### Work to complete
What is needed here is a faithful repeat of every entry, with no character changed.

++++ Recorded information

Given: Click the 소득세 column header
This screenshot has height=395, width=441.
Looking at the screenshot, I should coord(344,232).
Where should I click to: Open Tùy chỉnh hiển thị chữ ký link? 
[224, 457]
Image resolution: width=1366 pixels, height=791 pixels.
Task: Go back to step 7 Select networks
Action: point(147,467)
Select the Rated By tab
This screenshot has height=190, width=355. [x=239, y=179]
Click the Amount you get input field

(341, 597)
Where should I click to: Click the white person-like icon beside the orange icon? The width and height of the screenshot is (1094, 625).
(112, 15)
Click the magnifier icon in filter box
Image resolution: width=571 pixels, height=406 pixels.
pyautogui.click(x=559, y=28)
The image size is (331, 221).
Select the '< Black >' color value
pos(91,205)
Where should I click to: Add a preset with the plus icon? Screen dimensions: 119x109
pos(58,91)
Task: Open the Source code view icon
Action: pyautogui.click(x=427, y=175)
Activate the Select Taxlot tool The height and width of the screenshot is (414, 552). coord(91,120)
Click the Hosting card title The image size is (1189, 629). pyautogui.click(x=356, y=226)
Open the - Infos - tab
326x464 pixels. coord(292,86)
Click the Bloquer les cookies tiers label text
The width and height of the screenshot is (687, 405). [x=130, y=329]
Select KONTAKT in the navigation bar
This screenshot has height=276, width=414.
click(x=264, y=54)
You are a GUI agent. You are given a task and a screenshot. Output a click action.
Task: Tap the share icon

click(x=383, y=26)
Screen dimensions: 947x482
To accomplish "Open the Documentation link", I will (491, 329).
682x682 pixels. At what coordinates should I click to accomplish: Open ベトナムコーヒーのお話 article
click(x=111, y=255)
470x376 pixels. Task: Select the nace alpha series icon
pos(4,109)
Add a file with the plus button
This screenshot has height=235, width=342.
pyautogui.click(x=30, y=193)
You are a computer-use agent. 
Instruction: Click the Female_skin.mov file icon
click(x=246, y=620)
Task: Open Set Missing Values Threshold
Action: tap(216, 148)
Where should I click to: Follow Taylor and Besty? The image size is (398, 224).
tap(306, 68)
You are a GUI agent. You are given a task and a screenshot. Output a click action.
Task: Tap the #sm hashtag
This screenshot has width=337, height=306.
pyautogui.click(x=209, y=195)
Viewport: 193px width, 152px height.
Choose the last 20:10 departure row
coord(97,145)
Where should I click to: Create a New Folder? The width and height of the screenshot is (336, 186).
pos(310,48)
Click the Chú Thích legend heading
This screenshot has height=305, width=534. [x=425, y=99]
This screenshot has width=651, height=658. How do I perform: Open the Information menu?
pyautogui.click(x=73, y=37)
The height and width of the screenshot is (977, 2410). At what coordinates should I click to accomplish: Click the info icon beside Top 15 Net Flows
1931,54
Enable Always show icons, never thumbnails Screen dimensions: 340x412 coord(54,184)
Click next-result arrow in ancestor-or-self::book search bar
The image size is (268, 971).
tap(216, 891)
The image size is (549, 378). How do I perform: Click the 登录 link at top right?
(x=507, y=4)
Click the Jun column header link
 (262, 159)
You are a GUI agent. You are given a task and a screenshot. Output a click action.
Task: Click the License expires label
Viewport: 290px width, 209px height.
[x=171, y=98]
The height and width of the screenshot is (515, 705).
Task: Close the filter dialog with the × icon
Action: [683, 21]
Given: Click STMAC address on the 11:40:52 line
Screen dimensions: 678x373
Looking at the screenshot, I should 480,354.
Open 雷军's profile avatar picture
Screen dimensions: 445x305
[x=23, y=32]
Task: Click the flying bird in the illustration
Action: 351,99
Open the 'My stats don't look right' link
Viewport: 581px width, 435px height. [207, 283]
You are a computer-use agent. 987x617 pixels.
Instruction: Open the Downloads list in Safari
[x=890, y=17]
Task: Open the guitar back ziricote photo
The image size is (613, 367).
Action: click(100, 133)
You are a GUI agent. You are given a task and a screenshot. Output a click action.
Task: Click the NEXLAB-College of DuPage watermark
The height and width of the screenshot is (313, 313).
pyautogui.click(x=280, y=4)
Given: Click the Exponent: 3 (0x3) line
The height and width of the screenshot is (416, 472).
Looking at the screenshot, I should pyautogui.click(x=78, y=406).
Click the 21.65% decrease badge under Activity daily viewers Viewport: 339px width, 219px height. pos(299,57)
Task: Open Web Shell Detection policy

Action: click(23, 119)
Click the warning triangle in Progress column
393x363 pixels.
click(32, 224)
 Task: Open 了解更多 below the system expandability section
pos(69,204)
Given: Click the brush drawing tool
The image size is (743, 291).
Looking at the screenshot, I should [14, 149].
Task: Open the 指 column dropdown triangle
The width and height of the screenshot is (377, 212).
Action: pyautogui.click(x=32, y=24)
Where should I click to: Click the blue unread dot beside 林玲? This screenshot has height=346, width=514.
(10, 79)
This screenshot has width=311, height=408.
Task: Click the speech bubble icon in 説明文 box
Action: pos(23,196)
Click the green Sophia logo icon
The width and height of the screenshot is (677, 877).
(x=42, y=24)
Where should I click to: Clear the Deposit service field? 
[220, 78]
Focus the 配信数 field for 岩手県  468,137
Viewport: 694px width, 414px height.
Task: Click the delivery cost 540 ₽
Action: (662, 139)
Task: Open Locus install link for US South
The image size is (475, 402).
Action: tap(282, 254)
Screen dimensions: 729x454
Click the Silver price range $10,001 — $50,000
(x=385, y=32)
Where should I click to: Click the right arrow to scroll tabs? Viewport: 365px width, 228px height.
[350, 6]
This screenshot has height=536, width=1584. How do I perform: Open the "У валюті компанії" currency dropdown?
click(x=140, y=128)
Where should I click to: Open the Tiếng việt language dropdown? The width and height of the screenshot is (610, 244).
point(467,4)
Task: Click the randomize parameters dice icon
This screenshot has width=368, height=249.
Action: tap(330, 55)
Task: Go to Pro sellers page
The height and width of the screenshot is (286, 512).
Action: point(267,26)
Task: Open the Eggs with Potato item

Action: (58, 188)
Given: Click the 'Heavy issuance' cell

++++++++

### Task response
Given: Click the 소득세 column header
This screenshot has height=395, width=441.
Looking at the screenshot, I should coord(344,232).
Where should I click to: Open Tùy chỉnh hiển thị chữ ký link? 
[224, 457]
Image resolution: width=1366 pixels, height=791 pixels.
Task: Go back to step 7 Select networks
Action: point(147,467)
Select the Rated By tab
This screenshot has height=190, width=355. [x=239, y=179]
Click the Amount you get input field

(341, 597)
Where should I click to: Click the white person-like icon beside the orange icon? The width and height of the screenshot is (1094, 625).
(112, 15)
Click the magnifier icon in filter box
Image resolution: width=571 pixels, height=406 pixels.
pyautogui.click(x=559, y=28)
The image size is (331, 221).
Select the '< Black >' color value
pos(91,205)
Where should I click to: Add a preset with the plus icon? Screen dimensions: 119x109
pos(58,91)
Task: Open the Source code view icon
Action: pyautogui.click(x=427, y=175)
Activate the Select Taxlot tool The height and width of the screenshot is (414, 552). coord(91,120)
Click the Hosting card title The image size is (1189, 629). pyautogui.click(x=356, y=226)
Open the - Infos - tab
326x464 pixels. coord(292,86)
Click the Bloquer les cookies tiers label text
The width and height of the screenshot is (687, 405). [x=130, y=329]
Select KONTAKT in the navigation bar
This screenshot has height=276, width=414.
click(x=264, y=54)
You are a GUI agent. You are given a task and a screenshot. Output a click action.
Task: Tap the share icon

click(x=383, y=26)
Screen dimensions: 947x482
To accomplish "Open the Documentation link", I will (491, 329).
682x682 pixels. At what coordinates should I click to accomplish: Open ベトナムコーヒーのお話 article
click(x=111, y=255)
470x376 pixels. Task: Select the nace alpha series icon
pos(4,109)
Add a file with the plus button
This screenshot has height=235, width=342.
pyautogui.click(x=30, y=193)
You are a computer-use agent. 
Instruction: Click the Female_skin.mov file icon
click(x=246, y=620)
Task: Open Set Missing Values Threshold
Action: tap(216, 148)
Where should I click to: Follow Taylor and Besty? The image size is (398, 224).
tap(306, 68)
You are a GUI agent. You are given a task and a screenshot. Output a click action.
Task: Tap the #sm hashtag
This screenshot has width=337, height=306.
pyautogui.click(x=209, y=195)
Viewport: 193px width, 152px height.
Choose the last 20:10 departure row
coord(97,145)
Where should I click to: Create a New Folder? The width and height of the screenshot is (336, 186).
pos(310,48)
Click the Chú Thích legend heading
This screenshot has height=305, width=534. [x=425, y=99]
This screenshot has width=651, height=658. How do I perform: Open the Information menu?
pyautogui.click(x=73, y=37)
The height and width of the screenshot is (977, 2410). At what coordinates should I click to accomplish: Click the info icon beside Top 15 Net Flows
1931,54
Enable Always show icons, never thumbnails Screen dimensions: 340x412 coord(54,184)
Click next-result arrow in ancestor-or-self::book search bar
The image size is (268, 971).
tap(216, 891)
The image size is (549, 378). How do I perform: Click the 登录 link at top right?
(x=507, y=4)
Click the Jun column header link
 (262, 159)
You are a GUI agent. You are given a task and a screenshot. Output a click action.
Task: Click the License expires label
Viewport: 290px width, 209px height.
[x=171, y=98]
The height and width of the screenshot is (515, 705).
Task: Close the filter dialog with the × icon
Action: [683, 21]
Given: Click STMAC address on the 11:40:52 line
Screen dimensions: 678x373
Looking at the screenshot, I should 480,354.
Open 雷军's profile avatar picture
Screen dimensions: 445x305
[x=23, y=32]
Task: Click the flying bird in the illustration
Action: 351,99
Open the 'My stats don't look right' link
Viewport: 581px width, 435px height. [207, 283]
You are a computer-use agent. 987x617 pixels.
Instruction: Open the Downloads list in Safari
[x=890, y=17]
Task: Open the guitar back ziricote photo
The image size is (613, 367).
Action: click(100, 133)
You are a GUI agent. You are given a task and a screenshot. Output a click action.
Task: Click the NEXLAB-College of DuPage watermark
The height and width of the screenshot is (313, 313).
pyautogui.click(x=280, y=4)
Given: Click the Exponent: 3 (0x3) line
The height and width of the screenshot is (416, 472).
Looking at the screenshot, I should pyautogui.click(x=78, y=406).
Click the 21.65% decrease badge under Activity daily viewers Viewport: 339px width, 219px height. pos(299,57)
Task: Open Web Shell Detection policy

Action: click(23, 119)
Click the warning triangle in Progress column
393x363 pixels.
click(32, 224)
 Task: Open 了解更多 below the system expandability section
pos(69,204)
Given: Click the brush drawing tool
The image size is (743, 291).
Looking at the screenshot, I should [14, 149].
Task: Open the 指 column dropdown triangle
The width and height of the screenshot is (377, 212).
Action: pyautogui.click(x=32, y=24)
Where should I click to: Click the blue unread dot beside 林玲? This screenshot has height=346, width=514.
(10, 79)
This screenshot has width=311, height=408.
Task: Click the speech bubble icon in 説明文 box
Action: pos(23,196)
Click the green Sophia logo icon
The width and height of the screenshot is (677, 877).
(x=42, y=24)
Where should I click to: Clear the Deposit service field? 
[220, 78]
Focus the 配信数 field for 岩手県  468,137
Viewport: 694px width, 414px height.
Task: Click the delivery cost 540 ₽
Action: (662, 139)
Task: Open Locus install link for US South
The image size is (475, 402).
Action: tap(282, 254)
Screen dimensions: 729x454
Click the Silver price range $10,001 — $50,000
(x=385, y=32)
Where should I click to: Click the right arrow to scroll tabs? Viewport: 365px width, 228px height.
[350, 6]
This screenshot has height=536, width=1584. How do I perform: Open the "У валюті компанії" currency dropdown?
click(x=140, y=128)
Where should I click to: Open the Tiếng việt language dropdown? The width and height of the screenshot is (610, 244).
point(467,4)
Task: Click the randomize parameters dice icon
This screenshot has width=368, height=249.
Action: tap(330, 55)
Task: Go to Pro sellers page
The height and width of the screenshot is (286, 512).
Action: point(267,26)
Task: Open the Eggs with Potato item

Action: (58, 188)
Given: Click the 'Heavy issuance' cell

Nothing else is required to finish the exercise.